Quels sont les temps d’attente à appliquer “hors AMM” ?

Pour les productions animales, la cascade ne permet pas de prescrire des substances sans LMR dans aucune espèce, lesquelles restent donc interdites d’emploi.

Si le médicament prescrit “hors AMM” ne comporte aucune indication de délai d’attente dans l’espèce visée, le vétérinaire ne peut pas mentionner des temps d’attente inférieurs à vingt-huit jours dans la viande et sept jours dans le lait et les œufs. Ces délais forfaitaires sont des minima réglementaires.

Ils sont évidemment trop longs si la prescription “hors AMM” concerne des vaccins ou des médicaments pour lesquels les résidus sont considérés comme sans danger pour le consommateur. Mais la réglementation ne permet pas de les diminuer.

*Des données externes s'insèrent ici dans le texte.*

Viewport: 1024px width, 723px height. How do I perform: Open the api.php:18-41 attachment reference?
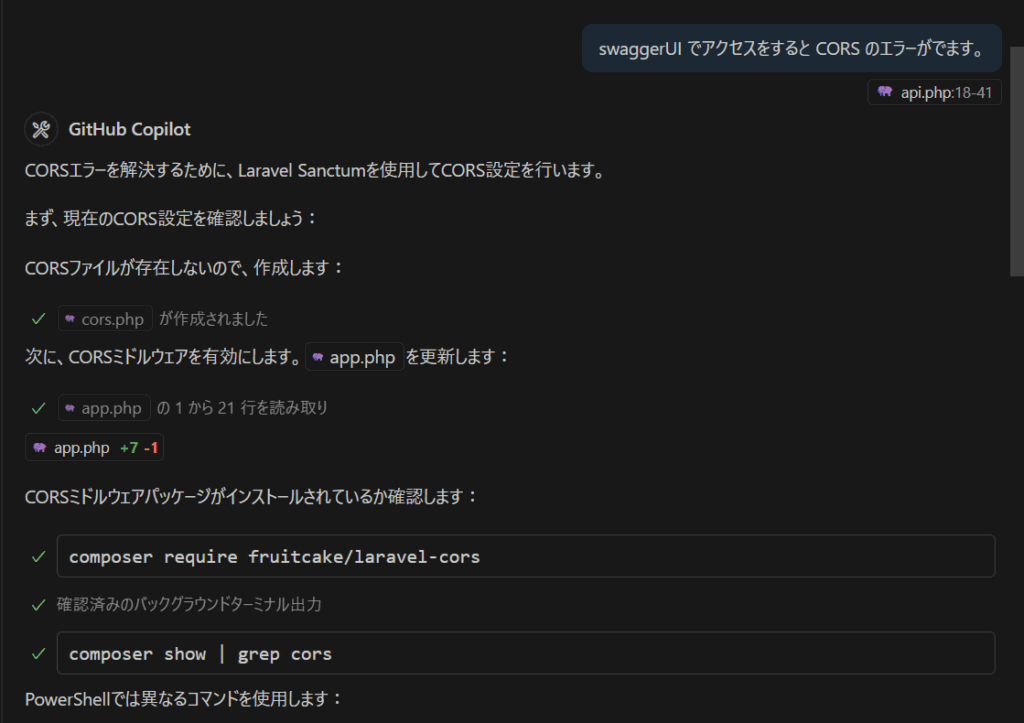pos(934,93)
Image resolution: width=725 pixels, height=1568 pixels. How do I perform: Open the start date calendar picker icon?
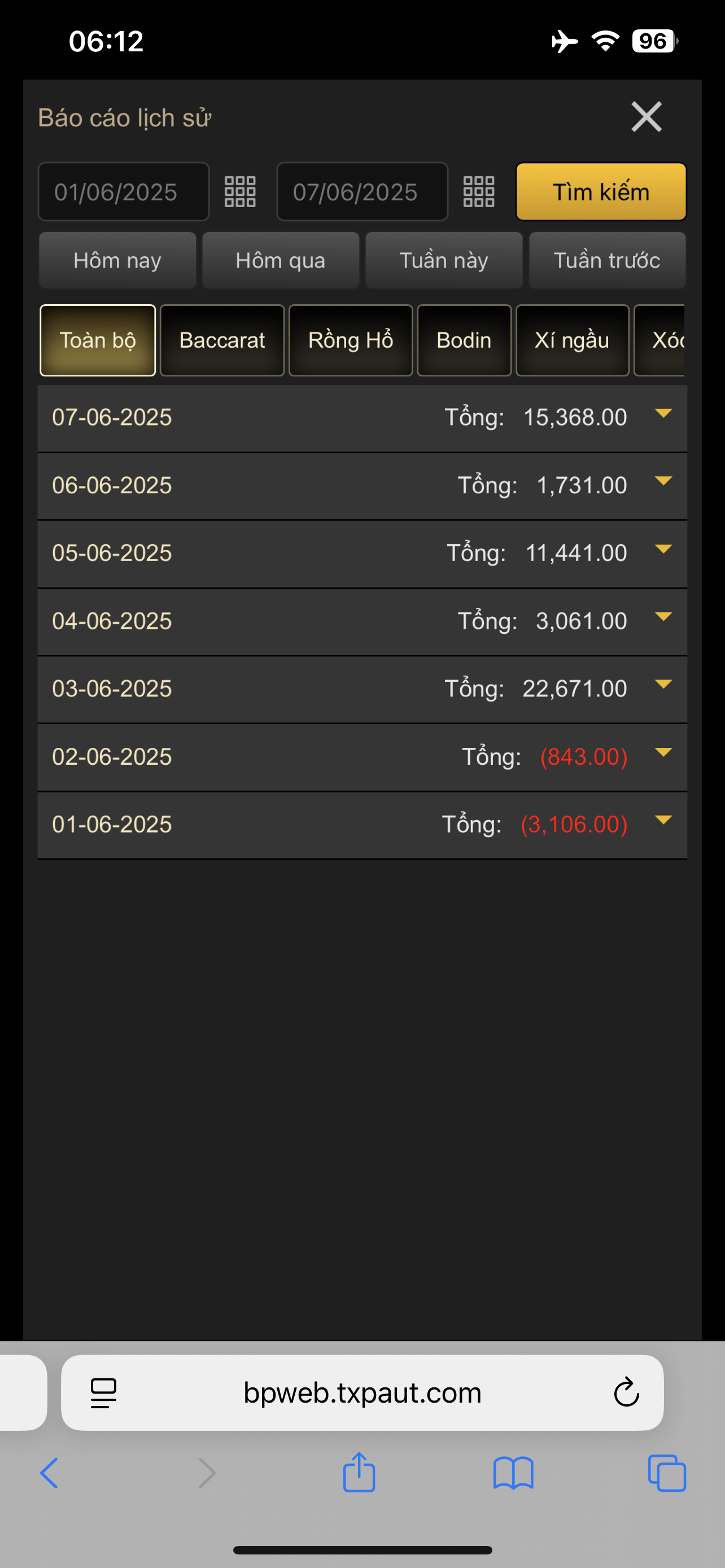point(240,192)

A l’inverse, ils peuvent être augmentés pour des médicaments rémanents, comme certains antiparasitaires lipophiles, ou qui persistent longtemps au point d’injection. La responsabilité du vétérinaire pourrait être recherchée en cas de détection de résidus en quantités supérieures aux LMR lors de prescription “hors AMM”, même si le temps d’attente minimal de vingt-huit jours a été respecté.

Quels sont les risques de la prescription “hors AMM” ?

Ce dispositif n’est pas pénalement sanctionné. Un vétérinaire qui prescrit “hors AMM” en dehors du cadre de la cascade, par exemple un endectocide bovin pour des équidés, ne risque donc pas de poursuites pénales, même si, dans ce cas, l’infraction est évidente. En outre, dans la plupart des cas, la prescription “hors AMM” peut être justifiée par l’absence de médicament « approprié ».

Les risques pour une prescription “hors AMM” sont des poursuites soit civiles en cas d’accident, soit disciplinaires auprès du conseil régional de l’Ordre.

Toute prescription “dans ou hors AMM” engage la responsabilité civile professionnelle du prescripteur. Si la prescription est fautive et que cette faute est à l’origine d’un dommage, l’assurance (obligatoire) en responsabilité civile du vétérinaire le rembourse. Lors d’une prescription “hors AMM”, le vétérinaire devrait donc être en mesure de justifier qu’elle n’est pas fautive, mais à l’inverse « appropriée » au cas considéré. En outre, dans le cadre de la cascade, l’administration du médicament est également sous la responsabilité du praticien, même s’il ne la réalise pas lui-même.